START Supplied information

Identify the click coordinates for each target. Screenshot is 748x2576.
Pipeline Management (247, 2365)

END Supplied information
START Supplied information

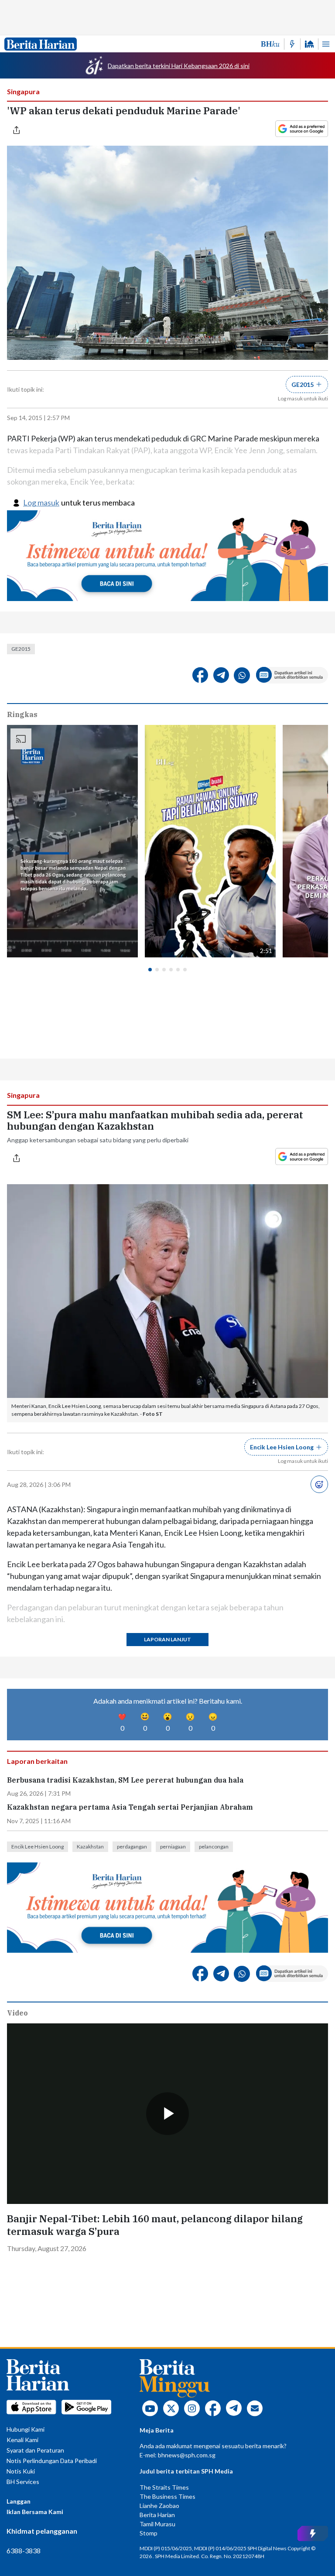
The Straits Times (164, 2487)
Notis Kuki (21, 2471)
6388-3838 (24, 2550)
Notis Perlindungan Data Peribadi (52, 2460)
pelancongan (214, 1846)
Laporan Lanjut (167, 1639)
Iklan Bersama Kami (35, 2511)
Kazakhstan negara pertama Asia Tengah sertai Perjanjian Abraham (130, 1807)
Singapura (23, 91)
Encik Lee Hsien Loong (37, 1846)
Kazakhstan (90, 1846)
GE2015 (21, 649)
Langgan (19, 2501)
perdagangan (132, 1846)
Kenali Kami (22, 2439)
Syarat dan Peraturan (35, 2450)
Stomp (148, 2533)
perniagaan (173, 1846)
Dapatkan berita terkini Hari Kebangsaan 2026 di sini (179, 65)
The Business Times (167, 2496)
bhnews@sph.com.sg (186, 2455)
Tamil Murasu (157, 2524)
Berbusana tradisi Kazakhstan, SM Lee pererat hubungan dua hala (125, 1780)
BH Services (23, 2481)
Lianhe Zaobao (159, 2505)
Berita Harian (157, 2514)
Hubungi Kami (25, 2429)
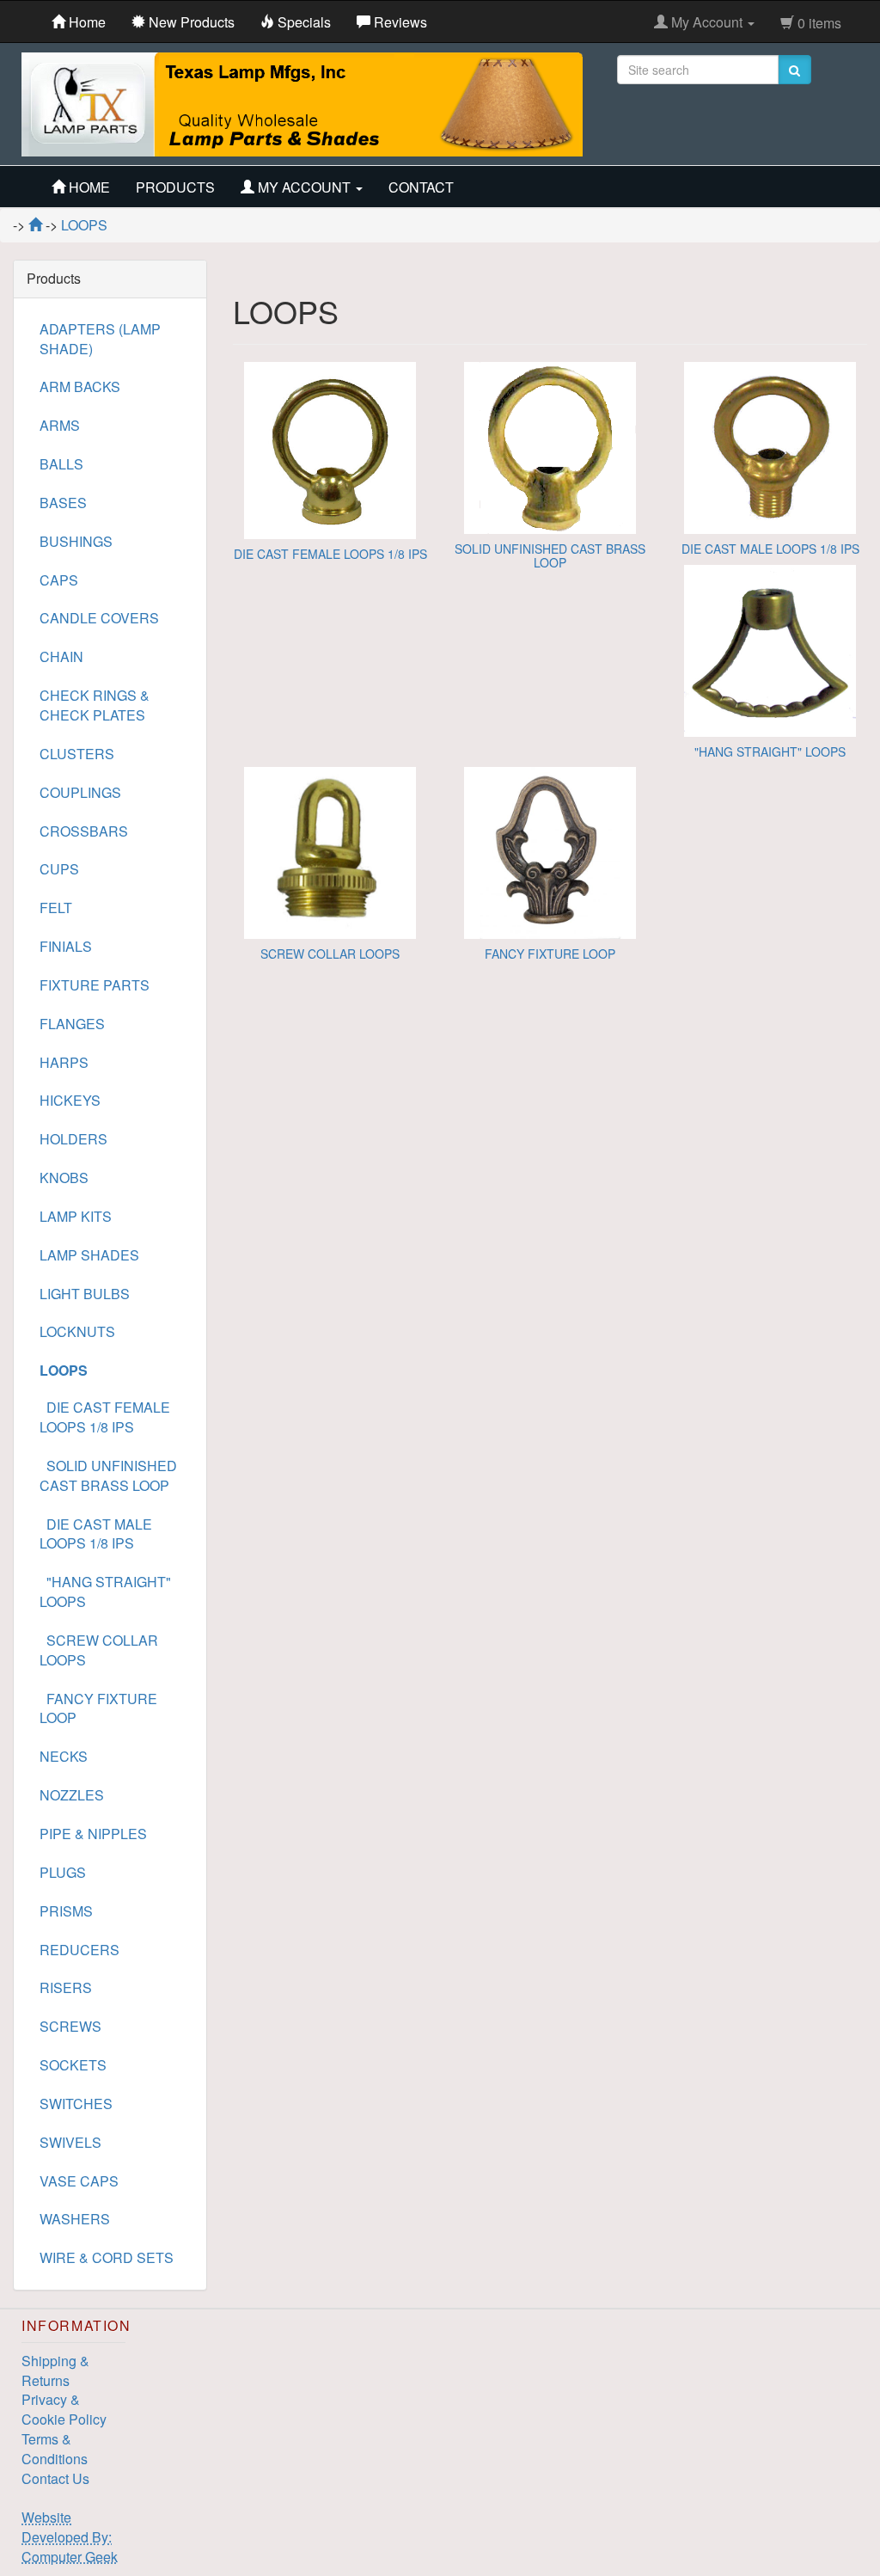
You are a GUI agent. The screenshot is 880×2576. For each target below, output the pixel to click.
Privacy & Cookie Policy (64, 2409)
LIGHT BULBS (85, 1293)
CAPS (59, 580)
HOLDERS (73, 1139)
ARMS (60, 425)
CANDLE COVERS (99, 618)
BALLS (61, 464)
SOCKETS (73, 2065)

END Supplied information

Exercise prompt =
From the listing above, the lines starting with the one that has "Identify the click" and running through the one that has "Pipeline Management (247, 2365)" should be copied exactly, ends included.

Result =
Identify the click coordinates for each target. Screenshot is 748x2576.
Pipeline Management (247, 2365)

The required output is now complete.